Quand les nombreux convives eurent satisfait leur appétit, un des serviteurs se leva et apporta deux énormes verres de la capacité de plusieurs litres, comme ceux des temps antiques ; chaque convive se désaltéra l’un après l’autre dans ces verres qu’on fit circuler, puis la séance fut levée, et on alla se préparer aux fatigues du lendemain, car don Ramon m’avait annoncé pour le jour suivant un des herraderos[1] annuels. C’était en l’honneur de cette fête qu’un grand souper avait eu lieu contrairement à l’usage, qui ne compose ce repas du soir que d’une lasse de chocolat ; cette circonstance m’expliqua l’absence des maîtresses de la maison.

En prononçant au souper le nom de Cayetano, j’avais surpris dans les yeux de Benito une expression de sombre défiance ; je n’avais point alors cru devoir réitérer mes questions, espérant que bientôt l’occasion s’offrirait d’éclaircir mes doutes. Mon espoir ne fut pas trompé.
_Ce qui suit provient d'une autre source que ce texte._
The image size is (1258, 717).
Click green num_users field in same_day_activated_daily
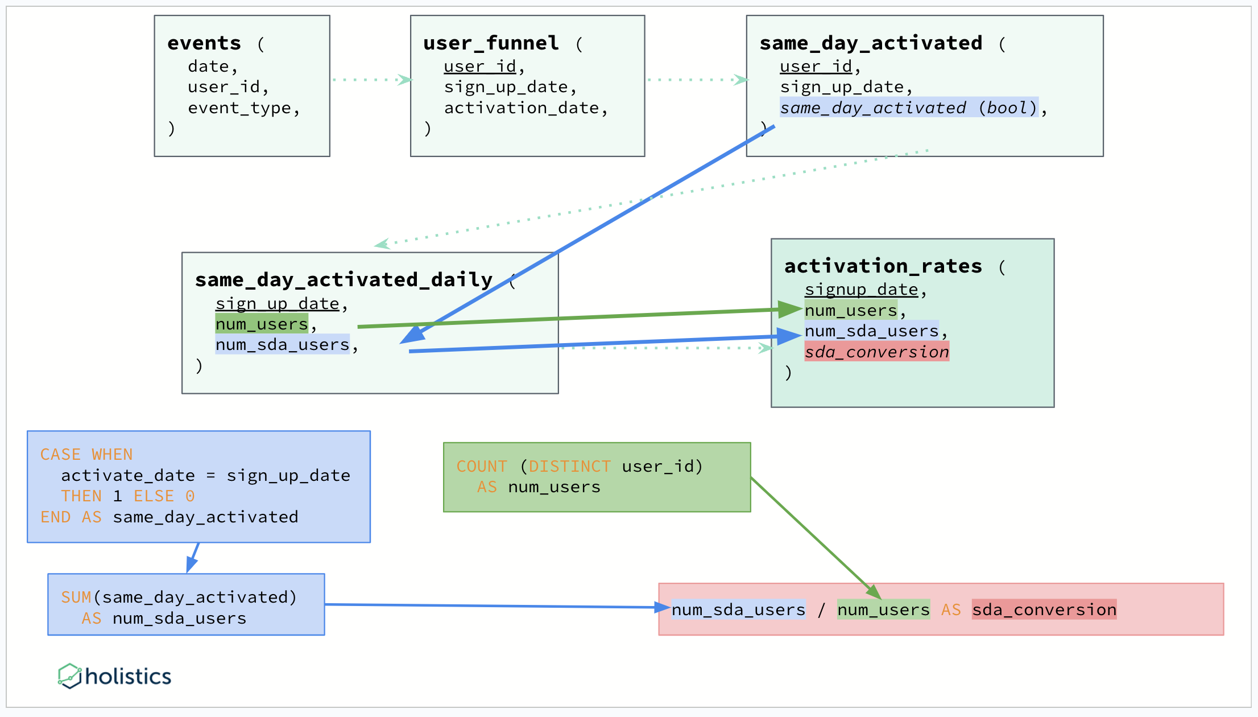pyautogui.click(x=261, y=324)
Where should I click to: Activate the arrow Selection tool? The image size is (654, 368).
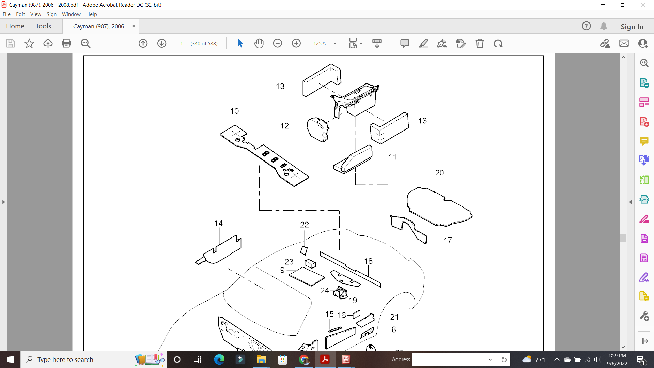[240, 43]
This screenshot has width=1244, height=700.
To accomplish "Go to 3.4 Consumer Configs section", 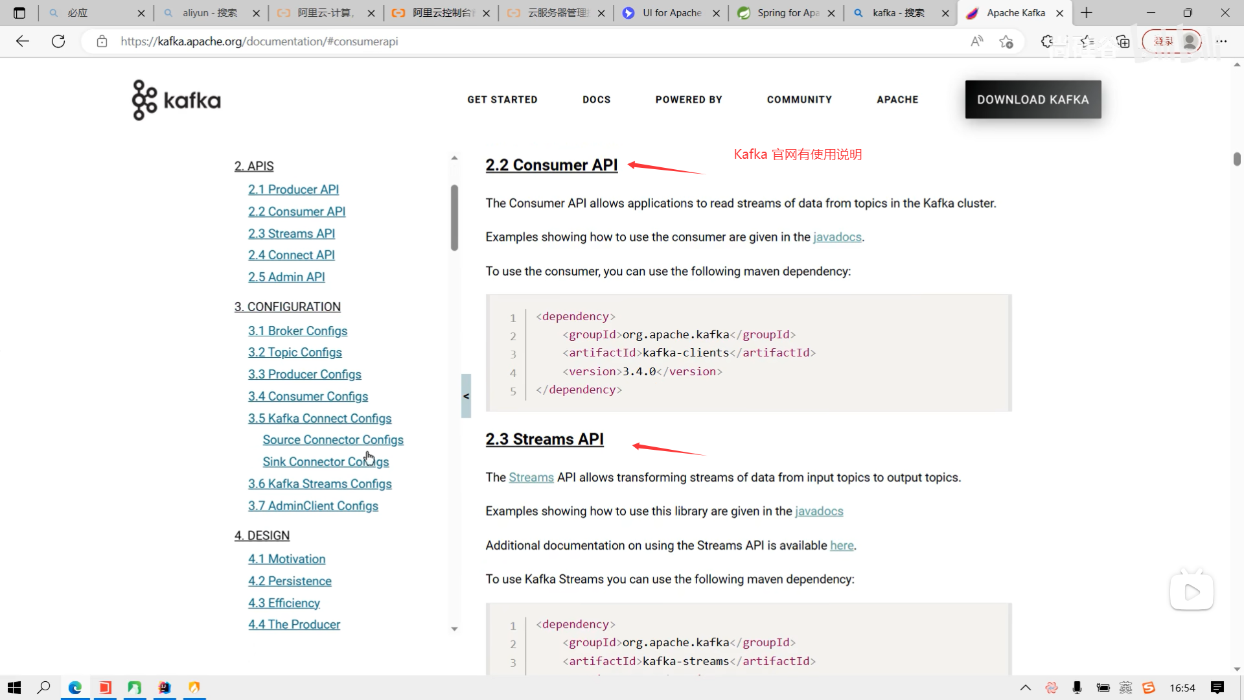I will (308, 397).
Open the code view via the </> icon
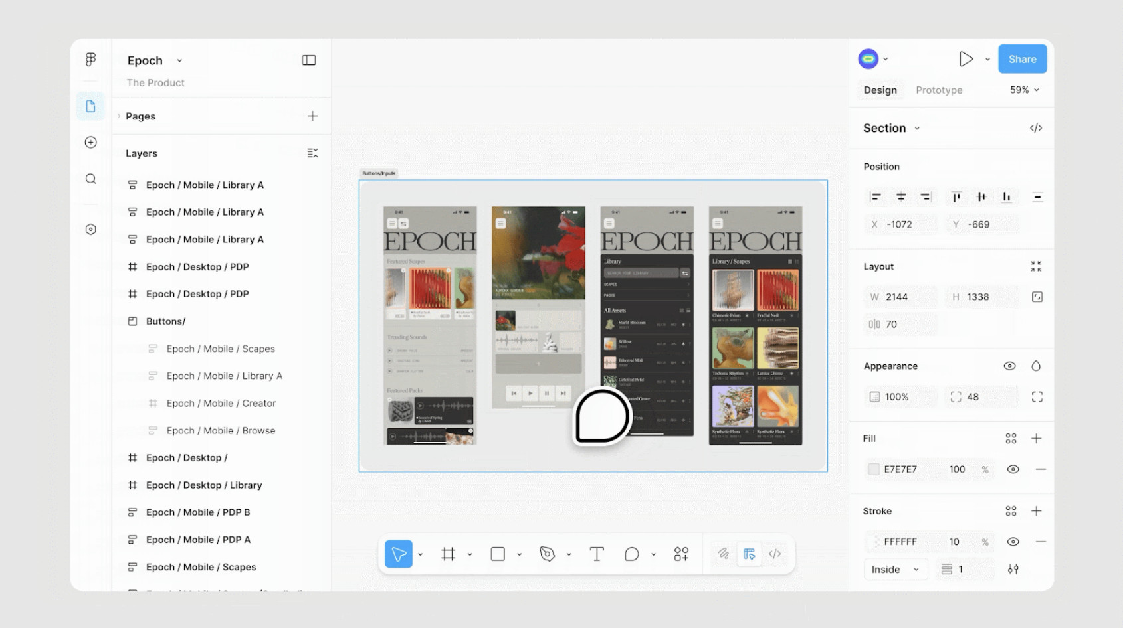Screen dimensions: 1123x628 [1036, 127]
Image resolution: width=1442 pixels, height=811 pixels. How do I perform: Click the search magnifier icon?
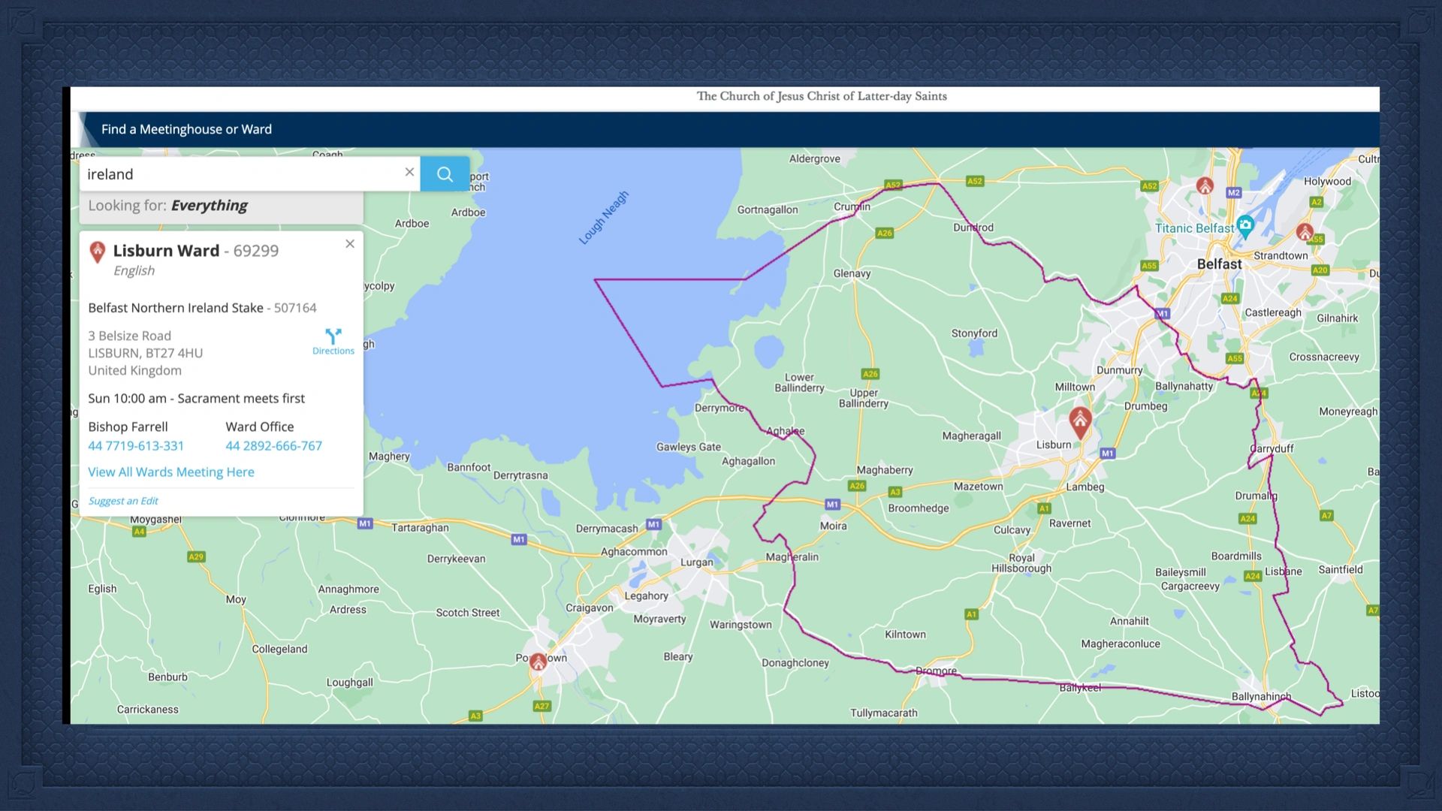[x=445, y=173]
Au moment où je sortais de la salle à manger, je fus accosté à la porte par mon nouvel ami Juan, ou Martingale, pour adopter le sobriquet que lui avaient donné ses compagnons, et qu’il justifiait si bien.

— Benito, me dit-il, a deviné que vous vouliez parler à don Ramon de l’homme à la cicatrice.

— Comment Benito le connaît-il ? demandai-je à Juan.

— Cela ne me regarde pas ; mais seriez-vous par hasard l’ami de Cayetano ?

— Non, je ne suis pas l’ami de cet homme.

— Tant mieux ! Alors vous êtes peut-être son ennemi ?

— Pas davantage.

— Tant mieux, reprit encore Juan.

— Il paraît donc, répliquai-je impatienté de ces questions, que j’ai des actions de grâces à rendre au hasard qui fait que je ne suis ni l’ami ni l’ennemi de Cayetano.

— Qui sait ? reprit Martingale d’un air mystérieux. Certaines gens, quand ils haïssent bien un homme, voient de mauvais œil non-seulement ses amis, mais ses ennemis ; la haine, comme l’amour, a sa jalousie. Du reste, c’est dans votre intérêt que je vous dis cela ; vous êtes ici étranger, seul, et je verrais avec peine qu’il vous arrivât malheur.

  1. On désigne ainsi les jours consacrés chaque année à compter et à marquer le bétail.